Fortunately, West Palm’s finest came  to the rescue and moved the vultures along.

I’m guessing that this gated community was built along the migratory path of vultures. And you kinda/sorta can’t blame a vulture for doing what vultures do. But a big part of the reason that the Ibis neighborhood is under siege is thanks to one of their fellow homeowners.

Katz said she has seen the neighbor give bags of dog food and even a roasted chicken to the vultures.

There’s only so much the homeowners association can do, as the vultures are a protected species. (Maybe not for long. Wildlife protections are being tossed out right and left. This one might be a righteous hit.) And it doesn’t sound as if appeals to human decency are working with this neighbor from hell. Nor have fines and a cease-and-desist letter.

A few years ago, there was a problem in neighboring Brookline. An escaped pet cockatoo was pecking through the wood work on an upscale house (the birthplace of RFK) owned by a retired federal judge. Efforts to capture the bird were thwarted by a couple who were feeding Dino but refused to help capture him because they felt the bird should be free. But that was just one rogue bird hellbent on destruction, not a flock of them.

Speaking of flocks, I was curious just what you would call a flock of vultures. A puke? A crap? A nuisance?

Turns out, there are a few possibilties:

A group of vultures is called a committee, venue or volt. In flight, a flock of vultures is a kettle, and when the birds are feeding together at a carcass, the group is called a wake.

Committee sounds too peaceable. Venue doesn’t do justice to their West Palm behavior. Volt might work, since it could be construed as shorthand for revolting.

I also like kettle, as in this is a fine kettle of vultures.

As for wake, well, I’ve been to plenty of wakes and while there’s generally plenty of chewing the fat, I’ve yet to see anyone feeding on the carcass. At least not literally.

Folks have tried a lot of things to keep the vultures off their property – fireworks, balloons, fake owls, blasting music.

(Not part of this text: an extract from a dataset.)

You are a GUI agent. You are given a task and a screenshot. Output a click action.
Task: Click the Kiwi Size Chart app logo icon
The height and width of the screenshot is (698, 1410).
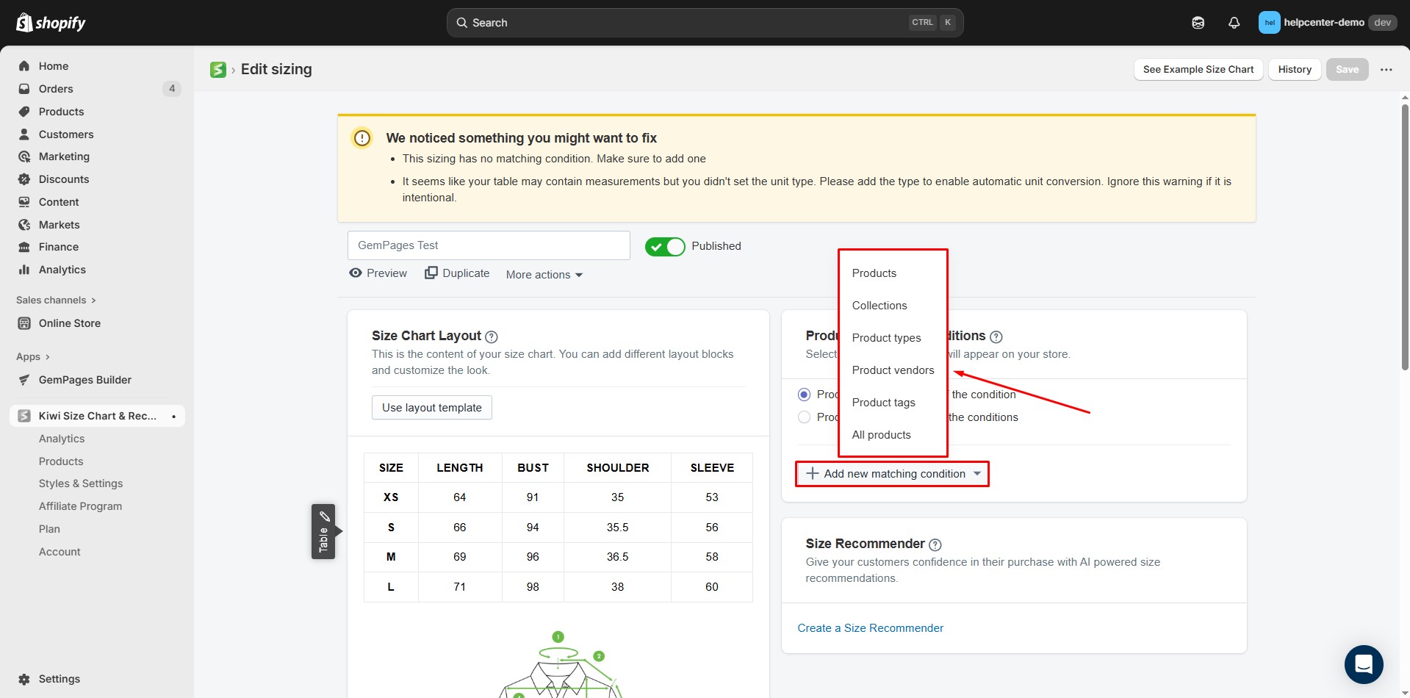tap(218, 70)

Katz tried the owl approach.

“The vultures chewed the owls apart,” she said. “They ripped the heads off.”

I’m not sure what the distinction is between vultures and buzzards, but the only place I’ve seen vultures/buzzards was on the grounds of USAA in San Antonio, Texas. USAA was a client of the company I was working for, and I went down for some sort of meeting. I remember two things about USAA. It was an immense facility, and employees rode bikes (indoors) to get from one section to another. And when we sat in our client’s office, looking out the window, we could see trees populated by vultures/buzzards. Needless to say, it’s hard to concentrate on matters to do with application software when a bunch of buzzards are staring you in the face.

Meanwhile, Anthony Casimano seems to be maintaining his sense of humor.

It’s a disaster,” he said with a laugh. “It’s a laughable disaster. You can’t make this up. That’s why it’s laughable.” (Source: WPBF)

Still, until the problem is resolved, the Casimanos are staying put in New York. With luck, the vultures will be gone by winter, when you really need to exit New York and enter Florida.

Too bad there’s not a way of funneling the puking, crapping vultures into the yard and lanai of the a-hole who’s feeding them.

And, come to think of it, Mar-A-Lago is just a couple of miles away, as the vulture flies. Perhaps there’s a way a kettle of vultures could be redirected there…

1 comment:

Ellen said...

Yes! Send the vultures to Mar-a-Lago! And keep them on the east coast.